▶ Stated task 1
According to the forum thread on Ooh-Rah's Grand Champion title, at which event did he earn that title?

# *****OOH-RAH HAS JOINED THE RANKS OF ABKC'S GRAND CHAMPIONS*****



## SemperFiBullies_Manny (May 12, 2010)

*We are very proud to announce that Pratt's Ooh-Rah of Semper Fi has earned his Grand Champion title at Bullymania I. He won the champion class in the first show to earn his final leg towards his GRCH title then came out in next show to win Best in Show. This boy is a hell of a bully specimen from looks to personality could have not asked for a better dog. Huge thanks to Carlton Pratt for producing this boy and allowing us the opportunity to own him. I believe he is King Kamali's first offspring to achieve this title. *


----------



## Mach0 (Mar 28, 2010)

Good job !!!


----------



## pitbullmamanatl (Jun 1, 2010)

That's what's up. A well deserved title! I love me some Ooh-Rah! You did good handsome boy! Connie and Allen did a bangin job on them belts!!!! I like those a lot!


----------



## pitbullmamanatl (Jun 1, 2010)

Where are Espi's pics? Hurry up! lol


----------



## apbtmom76 (Nov 4, 2008)

OMG Manny, awesome pics, and a HUGE CONGRATS on this win for Ooh-Rah, it is well deserved he is a fine specimen for a bully


----------



## MrsSemperFiBullies (Oct 23, 2009)

That's my baby :clap: :woof:


----------



## pitbullmamanatl (Jun 1, 2010)

MrsSemperFiBullies said:


> That's my baby :clap: :woof:


Stephanie!!!!!!! Hiiiiiiiiii!


----------



## MrsSemperFiBullies (Oct 23, 2009)

pitbullmamanatl said:


> Stephanie!!!!!!! Hiiiiiiiiii!

▶ Stated task 2
Copy out the records between the line holding "You are a computer-use agent. Screen dimensions: 1389x868" and the line holding "I will 477,460.", inclusive, with each line reproduced character for character.

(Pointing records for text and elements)
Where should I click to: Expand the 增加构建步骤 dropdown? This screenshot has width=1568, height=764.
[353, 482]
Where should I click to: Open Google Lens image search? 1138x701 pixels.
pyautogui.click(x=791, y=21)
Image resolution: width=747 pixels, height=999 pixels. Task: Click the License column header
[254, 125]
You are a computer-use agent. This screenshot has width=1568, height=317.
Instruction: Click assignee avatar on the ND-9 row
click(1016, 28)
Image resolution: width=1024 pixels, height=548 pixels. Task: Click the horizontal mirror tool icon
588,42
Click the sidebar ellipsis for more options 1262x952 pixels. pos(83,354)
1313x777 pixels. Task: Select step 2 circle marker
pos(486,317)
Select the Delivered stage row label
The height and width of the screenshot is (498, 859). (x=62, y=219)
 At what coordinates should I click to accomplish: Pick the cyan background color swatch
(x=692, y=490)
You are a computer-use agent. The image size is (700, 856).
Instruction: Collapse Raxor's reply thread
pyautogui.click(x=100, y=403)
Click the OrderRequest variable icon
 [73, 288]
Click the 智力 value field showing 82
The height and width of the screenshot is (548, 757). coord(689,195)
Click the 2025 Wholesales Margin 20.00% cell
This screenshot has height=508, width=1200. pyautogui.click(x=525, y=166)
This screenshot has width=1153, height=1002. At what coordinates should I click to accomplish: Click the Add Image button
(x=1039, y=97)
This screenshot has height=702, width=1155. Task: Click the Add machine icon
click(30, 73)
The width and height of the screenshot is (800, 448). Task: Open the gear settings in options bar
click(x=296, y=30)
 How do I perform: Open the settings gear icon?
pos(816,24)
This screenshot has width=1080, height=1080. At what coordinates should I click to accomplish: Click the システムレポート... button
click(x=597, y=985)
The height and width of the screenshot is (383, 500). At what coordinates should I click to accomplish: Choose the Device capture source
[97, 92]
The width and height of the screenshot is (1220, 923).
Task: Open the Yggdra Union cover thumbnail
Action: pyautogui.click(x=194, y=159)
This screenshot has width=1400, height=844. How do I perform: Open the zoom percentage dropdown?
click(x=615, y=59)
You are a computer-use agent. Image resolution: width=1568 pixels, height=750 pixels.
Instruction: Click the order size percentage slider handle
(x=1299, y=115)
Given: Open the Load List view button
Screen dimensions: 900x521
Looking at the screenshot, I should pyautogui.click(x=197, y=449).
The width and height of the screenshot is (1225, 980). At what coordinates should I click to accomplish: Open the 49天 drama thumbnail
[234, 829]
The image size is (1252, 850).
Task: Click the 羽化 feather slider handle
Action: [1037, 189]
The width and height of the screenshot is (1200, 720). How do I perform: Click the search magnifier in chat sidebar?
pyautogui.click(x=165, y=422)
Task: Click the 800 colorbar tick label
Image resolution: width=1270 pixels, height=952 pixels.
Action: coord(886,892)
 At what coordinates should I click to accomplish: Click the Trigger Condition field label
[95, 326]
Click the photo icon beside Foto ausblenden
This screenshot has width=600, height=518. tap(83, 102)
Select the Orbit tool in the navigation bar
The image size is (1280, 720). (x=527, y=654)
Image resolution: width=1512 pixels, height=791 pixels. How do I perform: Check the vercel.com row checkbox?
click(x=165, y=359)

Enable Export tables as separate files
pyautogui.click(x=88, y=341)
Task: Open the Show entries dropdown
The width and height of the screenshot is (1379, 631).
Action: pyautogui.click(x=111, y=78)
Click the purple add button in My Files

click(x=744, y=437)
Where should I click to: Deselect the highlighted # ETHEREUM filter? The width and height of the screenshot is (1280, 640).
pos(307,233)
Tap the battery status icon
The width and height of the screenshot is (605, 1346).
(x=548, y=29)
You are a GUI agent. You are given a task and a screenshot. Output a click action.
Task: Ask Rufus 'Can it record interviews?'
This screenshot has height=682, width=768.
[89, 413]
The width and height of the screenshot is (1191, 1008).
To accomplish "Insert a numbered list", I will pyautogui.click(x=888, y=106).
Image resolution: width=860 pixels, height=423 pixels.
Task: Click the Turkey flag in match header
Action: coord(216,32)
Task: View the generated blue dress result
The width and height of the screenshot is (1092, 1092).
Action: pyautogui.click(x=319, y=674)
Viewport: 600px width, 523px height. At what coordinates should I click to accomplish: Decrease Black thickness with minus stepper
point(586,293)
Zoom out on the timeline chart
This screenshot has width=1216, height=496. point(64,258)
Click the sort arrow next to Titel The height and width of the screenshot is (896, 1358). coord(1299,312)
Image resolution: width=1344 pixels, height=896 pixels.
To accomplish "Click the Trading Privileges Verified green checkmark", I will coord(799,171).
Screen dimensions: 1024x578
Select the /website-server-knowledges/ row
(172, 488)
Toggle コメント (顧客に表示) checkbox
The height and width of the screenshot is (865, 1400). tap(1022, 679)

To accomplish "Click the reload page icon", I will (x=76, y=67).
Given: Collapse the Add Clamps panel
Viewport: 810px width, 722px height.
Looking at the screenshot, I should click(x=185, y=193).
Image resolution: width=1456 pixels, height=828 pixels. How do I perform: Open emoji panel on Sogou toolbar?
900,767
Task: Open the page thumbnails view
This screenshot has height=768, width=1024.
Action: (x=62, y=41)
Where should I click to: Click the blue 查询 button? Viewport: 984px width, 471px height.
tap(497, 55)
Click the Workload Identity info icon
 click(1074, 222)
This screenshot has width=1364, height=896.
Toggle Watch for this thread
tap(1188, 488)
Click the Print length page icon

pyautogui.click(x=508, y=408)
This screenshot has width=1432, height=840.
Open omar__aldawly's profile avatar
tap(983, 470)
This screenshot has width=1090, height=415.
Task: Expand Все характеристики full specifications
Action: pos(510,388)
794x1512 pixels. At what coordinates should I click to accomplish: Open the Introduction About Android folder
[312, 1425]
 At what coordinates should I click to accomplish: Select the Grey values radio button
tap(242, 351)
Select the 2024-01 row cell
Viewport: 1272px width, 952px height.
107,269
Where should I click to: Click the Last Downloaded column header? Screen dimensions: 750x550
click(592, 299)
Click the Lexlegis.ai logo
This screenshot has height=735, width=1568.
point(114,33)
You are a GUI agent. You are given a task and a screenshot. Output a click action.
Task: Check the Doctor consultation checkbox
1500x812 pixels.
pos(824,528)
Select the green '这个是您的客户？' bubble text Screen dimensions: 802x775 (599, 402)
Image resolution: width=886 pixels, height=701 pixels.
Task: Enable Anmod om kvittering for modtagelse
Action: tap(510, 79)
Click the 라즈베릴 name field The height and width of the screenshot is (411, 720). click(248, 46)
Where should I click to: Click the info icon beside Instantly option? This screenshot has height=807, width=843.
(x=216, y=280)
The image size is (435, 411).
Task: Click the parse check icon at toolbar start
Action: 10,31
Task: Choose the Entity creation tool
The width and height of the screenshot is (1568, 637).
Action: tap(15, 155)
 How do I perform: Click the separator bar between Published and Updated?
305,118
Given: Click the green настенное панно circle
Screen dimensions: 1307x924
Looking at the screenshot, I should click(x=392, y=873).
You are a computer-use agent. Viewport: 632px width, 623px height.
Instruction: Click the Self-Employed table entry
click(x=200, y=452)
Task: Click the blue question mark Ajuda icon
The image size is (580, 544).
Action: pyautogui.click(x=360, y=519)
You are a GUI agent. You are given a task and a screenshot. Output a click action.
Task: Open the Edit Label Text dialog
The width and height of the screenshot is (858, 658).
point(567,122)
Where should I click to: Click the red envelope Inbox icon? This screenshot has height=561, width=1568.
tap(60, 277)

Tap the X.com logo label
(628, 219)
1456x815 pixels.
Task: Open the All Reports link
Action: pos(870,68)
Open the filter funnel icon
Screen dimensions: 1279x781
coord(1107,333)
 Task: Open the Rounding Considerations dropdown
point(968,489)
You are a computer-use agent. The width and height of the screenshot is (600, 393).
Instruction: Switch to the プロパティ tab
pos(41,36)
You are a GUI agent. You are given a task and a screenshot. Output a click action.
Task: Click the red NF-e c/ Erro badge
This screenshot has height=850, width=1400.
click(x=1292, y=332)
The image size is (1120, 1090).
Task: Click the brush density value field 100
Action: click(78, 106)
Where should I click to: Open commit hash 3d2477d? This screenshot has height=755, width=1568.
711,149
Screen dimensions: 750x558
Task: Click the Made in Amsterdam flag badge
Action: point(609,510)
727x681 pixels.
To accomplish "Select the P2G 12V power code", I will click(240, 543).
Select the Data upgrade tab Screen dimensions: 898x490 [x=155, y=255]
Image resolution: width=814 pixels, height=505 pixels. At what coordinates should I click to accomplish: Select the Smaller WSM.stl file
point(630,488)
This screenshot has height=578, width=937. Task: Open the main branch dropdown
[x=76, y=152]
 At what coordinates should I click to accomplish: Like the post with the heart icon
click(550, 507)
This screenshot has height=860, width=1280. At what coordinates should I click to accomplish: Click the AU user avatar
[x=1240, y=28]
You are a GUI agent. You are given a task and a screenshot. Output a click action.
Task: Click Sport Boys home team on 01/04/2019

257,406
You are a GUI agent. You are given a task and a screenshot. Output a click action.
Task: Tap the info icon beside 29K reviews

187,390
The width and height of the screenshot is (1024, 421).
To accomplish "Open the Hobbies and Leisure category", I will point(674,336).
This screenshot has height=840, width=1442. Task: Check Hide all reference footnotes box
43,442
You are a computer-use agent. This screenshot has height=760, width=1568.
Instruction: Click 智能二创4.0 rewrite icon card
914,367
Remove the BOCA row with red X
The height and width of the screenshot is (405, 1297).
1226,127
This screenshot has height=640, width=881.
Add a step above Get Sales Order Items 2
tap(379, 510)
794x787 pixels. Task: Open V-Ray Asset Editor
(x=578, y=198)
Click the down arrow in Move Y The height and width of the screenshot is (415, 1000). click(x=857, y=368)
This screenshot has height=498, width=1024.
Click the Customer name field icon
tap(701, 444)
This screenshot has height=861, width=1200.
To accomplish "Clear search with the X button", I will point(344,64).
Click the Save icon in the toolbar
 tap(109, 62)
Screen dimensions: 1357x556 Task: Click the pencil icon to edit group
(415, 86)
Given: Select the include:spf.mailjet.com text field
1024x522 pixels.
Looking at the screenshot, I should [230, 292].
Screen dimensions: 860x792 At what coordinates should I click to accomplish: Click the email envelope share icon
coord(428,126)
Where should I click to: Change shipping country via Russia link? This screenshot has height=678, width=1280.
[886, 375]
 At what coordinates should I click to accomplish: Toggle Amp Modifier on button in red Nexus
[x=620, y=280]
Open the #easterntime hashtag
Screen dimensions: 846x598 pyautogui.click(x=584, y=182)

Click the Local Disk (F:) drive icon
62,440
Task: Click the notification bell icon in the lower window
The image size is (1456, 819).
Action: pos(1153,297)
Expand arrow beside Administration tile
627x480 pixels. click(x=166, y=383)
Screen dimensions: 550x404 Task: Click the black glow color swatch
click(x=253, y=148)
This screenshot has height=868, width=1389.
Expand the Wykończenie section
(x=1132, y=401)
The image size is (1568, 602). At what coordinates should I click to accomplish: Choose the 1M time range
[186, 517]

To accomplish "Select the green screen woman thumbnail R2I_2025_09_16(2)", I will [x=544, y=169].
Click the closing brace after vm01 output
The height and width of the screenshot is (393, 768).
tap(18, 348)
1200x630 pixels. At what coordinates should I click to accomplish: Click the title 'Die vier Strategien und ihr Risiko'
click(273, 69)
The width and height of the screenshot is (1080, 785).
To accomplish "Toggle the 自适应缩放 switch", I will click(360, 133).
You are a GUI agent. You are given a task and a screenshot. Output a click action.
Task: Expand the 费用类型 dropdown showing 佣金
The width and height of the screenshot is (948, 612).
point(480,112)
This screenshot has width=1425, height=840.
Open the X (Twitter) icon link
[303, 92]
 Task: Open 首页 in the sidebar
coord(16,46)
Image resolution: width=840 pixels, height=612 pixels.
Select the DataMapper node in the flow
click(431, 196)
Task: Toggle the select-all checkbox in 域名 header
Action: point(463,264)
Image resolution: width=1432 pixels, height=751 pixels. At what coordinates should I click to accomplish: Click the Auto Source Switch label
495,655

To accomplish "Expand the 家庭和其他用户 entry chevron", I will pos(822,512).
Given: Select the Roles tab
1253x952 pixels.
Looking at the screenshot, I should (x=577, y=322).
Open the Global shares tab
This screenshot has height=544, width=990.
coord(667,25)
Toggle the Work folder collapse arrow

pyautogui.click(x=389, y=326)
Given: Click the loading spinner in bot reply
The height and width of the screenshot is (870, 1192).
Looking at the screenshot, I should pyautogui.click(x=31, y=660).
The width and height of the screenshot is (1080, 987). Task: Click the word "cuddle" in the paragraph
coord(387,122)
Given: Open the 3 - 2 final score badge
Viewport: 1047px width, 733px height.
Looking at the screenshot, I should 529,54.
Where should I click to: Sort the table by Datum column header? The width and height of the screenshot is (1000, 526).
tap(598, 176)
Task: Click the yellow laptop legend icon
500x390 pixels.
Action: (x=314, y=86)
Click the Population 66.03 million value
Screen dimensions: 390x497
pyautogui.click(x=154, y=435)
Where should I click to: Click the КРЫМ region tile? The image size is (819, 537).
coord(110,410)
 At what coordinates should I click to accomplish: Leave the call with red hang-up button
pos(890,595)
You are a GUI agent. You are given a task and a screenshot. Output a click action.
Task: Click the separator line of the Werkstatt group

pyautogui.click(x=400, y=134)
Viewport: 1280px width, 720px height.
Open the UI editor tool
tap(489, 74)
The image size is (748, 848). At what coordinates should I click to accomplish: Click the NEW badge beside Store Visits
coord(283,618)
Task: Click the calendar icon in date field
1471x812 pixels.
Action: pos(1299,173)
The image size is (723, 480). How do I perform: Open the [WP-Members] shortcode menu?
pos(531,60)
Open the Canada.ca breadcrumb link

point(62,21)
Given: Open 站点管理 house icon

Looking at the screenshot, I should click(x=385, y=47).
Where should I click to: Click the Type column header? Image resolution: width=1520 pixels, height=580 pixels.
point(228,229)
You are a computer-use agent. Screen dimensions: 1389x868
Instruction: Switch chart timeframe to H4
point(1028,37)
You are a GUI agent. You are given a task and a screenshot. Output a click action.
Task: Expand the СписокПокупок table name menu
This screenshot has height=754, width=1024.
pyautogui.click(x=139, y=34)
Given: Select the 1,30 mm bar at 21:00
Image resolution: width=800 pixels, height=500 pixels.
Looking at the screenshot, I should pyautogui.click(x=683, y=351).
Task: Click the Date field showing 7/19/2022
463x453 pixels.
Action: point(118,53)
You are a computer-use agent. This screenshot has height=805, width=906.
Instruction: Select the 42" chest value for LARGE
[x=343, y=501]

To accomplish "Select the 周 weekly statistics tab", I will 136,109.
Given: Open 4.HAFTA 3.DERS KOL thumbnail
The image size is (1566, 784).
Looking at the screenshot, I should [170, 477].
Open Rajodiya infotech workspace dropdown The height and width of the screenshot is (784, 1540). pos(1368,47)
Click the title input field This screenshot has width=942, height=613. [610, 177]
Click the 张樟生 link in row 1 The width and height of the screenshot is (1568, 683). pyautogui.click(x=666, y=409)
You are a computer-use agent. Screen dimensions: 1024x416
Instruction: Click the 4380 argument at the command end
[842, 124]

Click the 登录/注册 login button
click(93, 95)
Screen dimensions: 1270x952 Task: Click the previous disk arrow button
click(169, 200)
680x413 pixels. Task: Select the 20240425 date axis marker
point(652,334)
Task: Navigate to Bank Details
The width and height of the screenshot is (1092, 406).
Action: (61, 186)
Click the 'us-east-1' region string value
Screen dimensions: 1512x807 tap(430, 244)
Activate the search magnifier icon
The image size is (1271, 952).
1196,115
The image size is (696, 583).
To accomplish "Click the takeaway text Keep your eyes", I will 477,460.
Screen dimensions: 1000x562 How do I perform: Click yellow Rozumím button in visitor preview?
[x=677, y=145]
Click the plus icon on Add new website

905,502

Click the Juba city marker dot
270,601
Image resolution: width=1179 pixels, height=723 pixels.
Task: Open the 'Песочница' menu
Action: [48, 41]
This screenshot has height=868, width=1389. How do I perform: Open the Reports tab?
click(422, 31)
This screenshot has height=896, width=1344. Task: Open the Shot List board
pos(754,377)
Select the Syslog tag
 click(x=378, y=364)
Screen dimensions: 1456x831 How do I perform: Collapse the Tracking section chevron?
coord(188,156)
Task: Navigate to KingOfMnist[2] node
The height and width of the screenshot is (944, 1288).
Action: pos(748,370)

▶ Exercise output 1
Bullymania I.

▶ Exercise output 2
You are a computer-use agent. Screen dimensions: 1389x868
Instruction: Switch chart timeframe to H4
point(1028,37)
You are a GUI agent. You are given a task and a screenshot. Output a click action.
Task: Expand the СписокПокупок table name menu
This screenshot has height=754, width=1024.
pyautogui.click(x=139, y=34)
Given: Select the 1,30 mm bar at 21:00
Image resolution: width=800 pixels, height=500 pixels.
Looking at the screenshot, I should pyautogui.click(x=683, y=351).
Task: Click the Date field showing 7/19/2022
463x453 pixels.
Action: point(118,53)
You are a computer-use agent. This screenshot has height=805, width=906.
Instruction: Select the 42" chest value for LARGE
[x=343, y=501]

To accomplish "Select the 周 weekly statistics tab", I will 136,109.
Given: Open 4.HAFTA 3.DERS KOL thumbnail
The image size is (1566, 784).
Looking at the screenshot, I should [170, 477].
Open Rajodiya infotech workspace dropdown The height and width of the screenshot is (784, 1540). pos(1368,47)
Click the title input field This screenshot has width=942, height=613. [610, 177]
Click the 张樟生 link in row 1 The width and height of the screenshot is (1568, 683). pyautogui.click(x=666, y=409)
You are a computer-use agent. Screen dimensions: 1024x416
Instruction: Click the 4380 argument at the command end
[842, 124]

Click the 登录/注册 login button
click(93, 95)
Screen dimensions: 1270x952 Task: Click the previous disk arrow button
click(169, 200)
680x413 pixels. Task: Select the 20240425 date axis marker
point(652,334)
Task: Navigate to Bank Details
The width and height of the screenshot is (1092, 406).
Action: (61, 186)
Click the 'us-east-1' region string value
Screen dimensions: 1512x807 tap(430, 244)
Activate the search magnifier icon
The image size is (1271, 952).
1196,115
The image size is (696, 583).
To accomplish "Click the takeaway text Keep your eyes", I will 477,460.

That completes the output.